» Directions: Could you retype, exactly as written, every line from the top of the records through the line that contains "Terms of Use (593, 2513)"?

» Available records:
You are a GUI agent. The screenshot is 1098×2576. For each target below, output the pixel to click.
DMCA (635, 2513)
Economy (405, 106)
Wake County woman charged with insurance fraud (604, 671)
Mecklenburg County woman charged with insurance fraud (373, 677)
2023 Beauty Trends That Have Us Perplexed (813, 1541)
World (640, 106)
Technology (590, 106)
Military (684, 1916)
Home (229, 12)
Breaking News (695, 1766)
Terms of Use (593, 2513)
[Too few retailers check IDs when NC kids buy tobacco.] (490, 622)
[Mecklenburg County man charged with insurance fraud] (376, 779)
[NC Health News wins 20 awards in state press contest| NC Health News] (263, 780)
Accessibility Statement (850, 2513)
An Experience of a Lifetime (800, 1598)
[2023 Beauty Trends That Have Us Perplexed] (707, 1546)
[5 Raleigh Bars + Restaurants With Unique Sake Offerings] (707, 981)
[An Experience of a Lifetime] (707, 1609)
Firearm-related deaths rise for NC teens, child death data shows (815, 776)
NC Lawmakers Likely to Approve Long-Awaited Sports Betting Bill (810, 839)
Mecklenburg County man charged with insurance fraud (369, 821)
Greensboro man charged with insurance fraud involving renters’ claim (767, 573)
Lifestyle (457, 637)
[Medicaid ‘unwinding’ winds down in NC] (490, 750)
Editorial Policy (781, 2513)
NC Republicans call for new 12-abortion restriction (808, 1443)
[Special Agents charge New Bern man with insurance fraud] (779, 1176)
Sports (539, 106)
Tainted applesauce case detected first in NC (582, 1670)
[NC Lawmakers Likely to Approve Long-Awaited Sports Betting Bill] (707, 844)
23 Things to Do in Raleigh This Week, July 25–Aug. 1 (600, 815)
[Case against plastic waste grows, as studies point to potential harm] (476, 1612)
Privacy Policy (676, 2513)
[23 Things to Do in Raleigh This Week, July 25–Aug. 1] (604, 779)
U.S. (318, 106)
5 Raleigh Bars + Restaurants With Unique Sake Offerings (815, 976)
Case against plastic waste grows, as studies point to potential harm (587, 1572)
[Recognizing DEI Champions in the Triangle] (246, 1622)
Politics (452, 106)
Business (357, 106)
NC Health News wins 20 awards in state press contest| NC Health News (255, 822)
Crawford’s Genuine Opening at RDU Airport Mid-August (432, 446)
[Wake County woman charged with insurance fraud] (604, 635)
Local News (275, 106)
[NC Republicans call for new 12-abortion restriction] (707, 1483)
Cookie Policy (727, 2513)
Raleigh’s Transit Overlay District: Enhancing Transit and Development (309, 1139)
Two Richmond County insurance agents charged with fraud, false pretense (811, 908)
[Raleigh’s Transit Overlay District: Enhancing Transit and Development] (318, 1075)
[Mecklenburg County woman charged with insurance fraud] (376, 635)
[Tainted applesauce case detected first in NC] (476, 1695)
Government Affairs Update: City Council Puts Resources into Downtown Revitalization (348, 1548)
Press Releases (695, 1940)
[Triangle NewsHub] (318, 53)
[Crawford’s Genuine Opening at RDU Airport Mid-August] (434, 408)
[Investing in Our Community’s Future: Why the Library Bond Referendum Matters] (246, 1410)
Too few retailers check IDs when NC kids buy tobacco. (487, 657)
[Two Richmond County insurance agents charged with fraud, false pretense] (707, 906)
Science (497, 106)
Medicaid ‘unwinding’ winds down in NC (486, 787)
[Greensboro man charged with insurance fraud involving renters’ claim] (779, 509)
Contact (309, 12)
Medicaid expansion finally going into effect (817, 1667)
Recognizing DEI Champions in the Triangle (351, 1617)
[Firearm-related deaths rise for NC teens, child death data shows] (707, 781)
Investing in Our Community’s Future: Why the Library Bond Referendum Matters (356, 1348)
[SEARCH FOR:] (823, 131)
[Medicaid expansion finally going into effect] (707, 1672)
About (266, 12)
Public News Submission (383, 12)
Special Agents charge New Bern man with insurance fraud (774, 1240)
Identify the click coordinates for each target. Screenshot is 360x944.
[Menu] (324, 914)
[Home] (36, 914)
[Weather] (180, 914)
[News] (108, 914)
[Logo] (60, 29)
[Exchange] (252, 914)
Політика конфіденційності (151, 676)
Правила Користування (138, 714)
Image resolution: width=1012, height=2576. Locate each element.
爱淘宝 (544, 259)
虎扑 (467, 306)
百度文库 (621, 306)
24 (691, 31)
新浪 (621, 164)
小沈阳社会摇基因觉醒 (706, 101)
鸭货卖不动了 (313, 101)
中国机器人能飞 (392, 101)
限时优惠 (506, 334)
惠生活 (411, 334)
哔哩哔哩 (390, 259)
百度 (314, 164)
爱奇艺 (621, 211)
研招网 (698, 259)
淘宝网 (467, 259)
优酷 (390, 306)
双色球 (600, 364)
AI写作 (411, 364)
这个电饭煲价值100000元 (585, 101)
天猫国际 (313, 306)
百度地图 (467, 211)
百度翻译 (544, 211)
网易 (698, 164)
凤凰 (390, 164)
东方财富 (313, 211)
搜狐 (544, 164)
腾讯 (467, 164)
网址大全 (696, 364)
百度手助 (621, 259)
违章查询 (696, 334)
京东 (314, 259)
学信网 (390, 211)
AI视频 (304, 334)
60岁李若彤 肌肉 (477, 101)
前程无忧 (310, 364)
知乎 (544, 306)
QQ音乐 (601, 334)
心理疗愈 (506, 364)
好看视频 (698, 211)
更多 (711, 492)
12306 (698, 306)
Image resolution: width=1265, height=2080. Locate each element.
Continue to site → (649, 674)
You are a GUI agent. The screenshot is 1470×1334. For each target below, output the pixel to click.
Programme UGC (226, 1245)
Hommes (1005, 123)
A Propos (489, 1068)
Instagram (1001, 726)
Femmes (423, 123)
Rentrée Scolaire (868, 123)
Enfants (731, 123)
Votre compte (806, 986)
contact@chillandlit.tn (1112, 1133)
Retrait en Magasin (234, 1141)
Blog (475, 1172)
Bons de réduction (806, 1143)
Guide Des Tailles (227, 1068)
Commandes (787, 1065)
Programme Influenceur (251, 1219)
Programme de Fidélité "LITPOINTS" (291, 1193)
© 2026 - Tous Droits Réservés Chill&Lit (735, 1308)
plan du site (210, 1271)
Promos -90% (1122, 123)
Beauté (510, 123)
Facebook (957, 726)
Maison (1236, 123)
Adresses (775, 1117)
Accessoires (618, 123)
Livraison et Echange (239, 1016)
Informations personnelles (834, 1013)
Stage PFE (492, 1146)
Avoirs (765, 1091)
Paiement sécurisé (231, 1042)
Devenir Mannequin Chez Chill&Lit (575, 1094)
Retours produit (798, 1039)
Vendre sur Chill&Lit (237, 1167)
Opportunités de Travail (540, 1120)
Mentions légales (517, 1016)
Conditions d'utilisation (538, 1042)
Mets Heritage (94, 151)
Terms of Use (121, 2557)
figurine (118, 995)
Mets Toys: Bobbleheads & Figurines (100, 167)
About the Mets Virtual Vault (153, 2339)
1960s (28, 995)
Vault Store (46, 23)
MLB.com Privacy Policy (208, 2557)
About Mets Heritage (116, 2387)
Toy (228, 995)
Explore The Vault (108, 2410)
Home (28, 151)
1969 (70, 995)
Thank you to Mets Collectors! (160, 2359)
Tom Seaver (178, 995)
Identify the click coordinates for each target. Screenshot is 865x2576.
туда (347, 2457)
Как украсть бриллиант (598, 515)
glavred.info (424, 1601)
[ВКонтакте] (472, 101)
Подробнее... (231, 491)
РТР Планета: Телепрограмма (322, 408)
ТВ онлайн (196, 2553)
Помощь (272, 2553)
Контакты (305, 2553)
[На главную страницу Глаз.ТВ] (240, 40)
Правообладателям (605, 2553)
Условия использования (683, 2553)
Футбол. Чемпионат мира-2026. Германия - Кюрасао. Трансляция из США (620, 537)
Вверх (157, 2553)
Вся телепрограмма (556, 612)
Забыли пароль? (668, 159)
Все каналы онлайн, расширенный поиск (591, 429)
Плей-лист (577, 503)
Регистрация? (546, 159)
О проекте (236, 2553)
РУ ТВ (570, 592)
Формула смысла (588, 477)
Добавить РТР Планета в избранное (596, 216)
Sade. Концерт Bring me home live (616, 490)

» Result of the task:
You are a GUI agent. The screenshot is 1098×2576. For each target below, output the pixel to click.
DMCA (635, 2513)
Economy (405, 106)
Wake County woman charged with insurance fraud (604, 671)
Mecklenburg County woman charged with insurance fraud (373, 677)
2023 Beauty Trends That Have Us Perplexed (813, 1541)
World (640, 106)
Technology (590, 106)
Military (684, 1916)
Home (229, 12)
Breaking News (695, 1766)
Terms of Use (593, 2513)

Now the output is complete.